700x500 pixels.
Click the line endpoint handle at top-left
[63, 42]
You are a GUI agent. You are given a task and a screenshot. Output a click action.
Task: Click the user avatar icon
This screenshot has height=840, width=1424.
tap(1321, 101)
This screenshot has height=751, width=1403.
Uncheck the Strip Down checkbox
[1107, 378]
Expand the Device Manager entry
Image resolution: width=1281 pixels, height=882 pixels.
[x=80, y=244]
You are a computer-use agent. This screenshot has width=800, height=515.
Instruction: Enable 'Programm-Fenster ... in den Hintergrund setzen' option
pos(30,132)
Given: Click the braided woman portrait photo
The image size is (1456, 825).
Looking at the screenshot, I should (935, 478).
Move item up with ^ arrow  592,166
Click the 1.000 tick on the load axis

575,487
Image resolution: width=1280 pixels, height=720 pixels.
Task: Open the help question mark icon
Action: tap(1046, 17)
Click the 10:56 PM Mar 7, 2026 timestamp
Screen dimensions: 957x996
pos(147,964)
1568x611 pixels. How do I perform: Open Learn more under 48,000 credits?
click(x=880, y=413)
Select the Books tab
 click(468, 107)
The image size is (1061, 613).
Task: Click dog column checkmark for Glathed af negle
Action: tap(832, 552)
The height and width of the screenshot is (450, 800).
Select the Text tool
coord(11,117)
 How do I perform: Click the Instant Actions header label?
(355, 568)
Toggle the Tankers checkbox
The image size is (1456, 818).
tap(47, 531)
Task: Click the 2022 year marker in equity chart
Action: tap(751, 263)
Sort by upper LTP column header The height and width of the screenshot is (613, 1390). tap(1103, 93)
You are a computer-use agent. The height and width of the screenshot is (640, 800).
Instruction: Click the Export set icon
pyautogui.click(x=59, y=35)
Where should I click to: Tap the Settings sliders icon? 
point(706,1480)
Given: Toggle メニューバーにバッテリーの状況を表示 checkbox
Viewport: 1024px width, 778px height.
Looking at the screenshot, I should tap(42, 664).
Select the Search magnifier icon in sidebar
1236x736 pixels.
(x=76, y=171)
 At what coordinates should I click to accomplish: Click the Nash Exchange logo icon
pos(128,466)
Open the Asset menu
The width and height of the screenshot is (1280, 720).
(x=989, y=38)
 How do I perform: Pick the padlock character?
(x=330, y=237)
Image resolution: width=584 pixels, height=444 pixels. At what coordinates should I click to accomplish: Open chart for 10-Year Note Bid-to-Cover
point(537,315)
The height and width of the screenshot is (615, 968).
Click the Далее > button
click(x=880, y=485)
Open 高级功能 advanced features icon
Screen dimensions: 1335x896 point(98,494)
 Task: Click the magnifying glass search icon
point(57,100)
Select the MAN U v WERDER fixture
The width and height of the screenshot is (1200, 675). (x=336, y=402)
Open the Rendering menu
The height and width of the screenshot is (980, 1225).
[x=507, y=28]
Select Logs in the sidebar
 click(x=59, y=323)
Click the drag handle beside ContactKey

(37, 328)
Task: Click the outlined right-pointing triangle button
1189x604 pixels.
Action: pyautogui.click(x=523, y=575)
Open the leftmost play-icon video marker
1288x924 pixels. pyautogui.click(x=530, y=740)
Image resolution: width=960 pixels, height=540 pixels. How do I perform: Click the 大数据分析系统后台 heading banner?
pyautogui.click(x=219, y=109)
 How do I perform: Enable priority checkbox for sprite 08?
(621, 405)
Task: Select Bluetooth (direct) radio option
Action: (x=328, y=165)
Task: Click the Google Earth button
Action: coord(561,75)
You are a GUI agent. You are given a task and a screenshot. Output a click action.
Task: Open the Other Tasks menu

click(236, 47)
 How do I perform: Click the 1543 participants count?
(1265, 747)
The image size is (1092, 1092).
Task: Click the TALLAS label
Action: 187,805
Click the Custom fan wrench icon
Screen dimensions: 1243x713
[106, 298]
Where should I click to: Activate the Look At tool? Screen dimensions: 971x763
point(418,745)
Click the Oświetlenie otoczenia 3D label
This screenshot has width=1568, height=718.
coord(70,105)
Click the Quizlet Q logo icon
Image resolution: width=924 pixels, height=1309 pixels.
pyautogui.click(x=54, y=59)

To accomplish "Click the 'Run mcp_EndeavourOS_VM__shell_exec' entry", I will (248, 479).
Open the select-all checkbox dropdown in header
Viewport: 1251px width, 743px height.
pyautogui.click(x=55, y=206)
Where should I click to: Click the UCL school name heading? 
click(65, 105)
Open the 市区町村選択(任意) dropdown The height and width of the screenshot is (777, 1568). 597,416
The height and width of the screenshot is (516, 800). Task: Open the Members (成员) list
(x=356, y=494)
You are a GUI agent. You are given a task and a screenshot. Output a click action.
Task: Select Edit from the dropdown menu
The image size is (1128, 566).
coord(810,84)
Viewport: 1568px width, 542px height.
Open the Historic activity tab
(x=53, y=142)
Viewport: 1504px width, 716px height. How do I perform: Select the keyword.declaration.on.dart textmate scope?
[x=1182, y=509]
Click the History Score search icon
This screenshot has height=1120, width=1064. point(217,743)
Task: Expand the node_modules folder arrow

------------

__Task prompt__
Search the material above for the string "arrow", and copy every line in which it turns up.

__Solution for this problem__
Move item up with ^ arrow  592,166
Task: Expand the node_modules folder arrow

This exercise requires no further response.